* _The input_
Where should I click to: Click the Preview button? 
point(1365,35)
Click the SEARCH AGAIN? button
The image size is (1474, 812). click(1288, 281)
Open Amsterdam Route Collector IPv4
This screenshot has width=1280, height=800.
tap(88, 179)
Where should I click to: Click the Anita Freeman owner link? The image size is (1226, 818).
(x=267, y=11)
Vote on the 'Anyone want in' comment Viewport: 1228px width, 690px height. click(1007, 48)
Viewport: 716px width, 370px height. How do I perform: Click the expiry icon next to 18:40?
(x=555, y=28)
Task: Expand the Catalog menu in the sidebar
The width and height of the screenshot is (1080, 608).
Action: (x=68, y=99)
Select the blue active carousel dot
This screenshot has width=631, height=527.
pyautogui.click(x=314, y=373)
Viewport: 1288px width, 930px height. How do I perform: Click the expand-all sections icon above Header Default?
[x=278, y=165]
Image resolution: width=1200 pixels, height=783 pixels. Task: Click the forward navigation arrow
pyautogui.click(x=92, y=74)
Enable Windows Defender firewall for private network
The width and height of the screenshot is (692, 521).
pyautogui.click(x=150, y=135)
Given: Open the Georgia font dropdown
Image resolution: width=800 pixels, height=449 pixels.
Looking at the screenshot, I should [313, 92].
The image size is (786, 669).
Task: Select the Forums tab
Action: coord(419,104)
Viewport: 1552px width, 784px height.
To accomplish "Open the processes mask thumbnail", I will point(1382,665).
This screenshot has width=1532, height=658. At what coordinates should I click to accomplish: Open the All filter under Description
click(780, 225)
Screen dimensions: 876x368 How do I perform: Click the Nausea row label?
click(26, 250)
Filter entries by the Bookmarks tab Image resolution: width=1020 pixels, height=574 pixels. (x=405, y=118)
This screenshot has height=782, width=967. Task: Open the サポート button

* _Problem description_
Your answer should consist of every entry, repeated exactly.

* _Problem solution_
Where should I click to: Click the Preview button? 
point(1365,35)
Click the SEARCH AGAIN? button
The image size is (1474, 812). click(1288, 281)
Open Amsterdam Route Collector IPv4
This screenshot has width=1280, height=800.
tap(88, 179)
Where should I click to: Click the Anita Freeman owner link? The image size is (1226, 818).
(x=267, y=11)
Vote on the 'Anyone want in' comment Viewport: 1228px width, 690px height. click(1007, 48)
Viewport: 716px width, 370px height. How do I perform: Click the expiry icon next to 18:40?
(x=555, y=28)
Task: Expand the Catalog menu in the sidebar
The width and height of the screenshot is (1080, 608).
Action: (x=68, y=99)
Select the blue active carousel dot
This screenshot has width=631, height=527.
pyautogui.click(x=314, y=373)
Viewport: 1288px width, 930px height. How do I perform: Click the expand-all sections icon above Header Default?
[x=278, y=165]
Image resolution: width=1200 pixels, height=783 pixels. Task: Click the forward navigation arrow
pyautogui.click(x=92, y=74)
Enable Windows Defender firewall for private network
The width and height of the screenshot is (692, 521).
pyautogui.click(x=150, y=135)
Given: Open the Georgia font dropdown
Image resolution: width=800 pixels, height=449 pixels.
Looking at the screenshot, I should [313, 92].
The image size is (786, 669).
Task: Select the Forums tab
Action: coord(419,104)
Viewport: 1552px width, 784px height.
To accomplish "Open the processes mask thumbnail", I will point(1382,665).
This screenshot has width=1532, height=658. At what coordinates should I click to accomplish: Open the All filter under Description
click(780, 225)
Screen dimensions: 876x368 How do I perform: Click the Nausea row label?
click(26, 250)
Filter entries by the Bookmarks tab Image resolution: width=1020 pixels, height=574 pixels. (x=405, y=118)
This screenshot has height=782, width=967. Task: Open the サポート button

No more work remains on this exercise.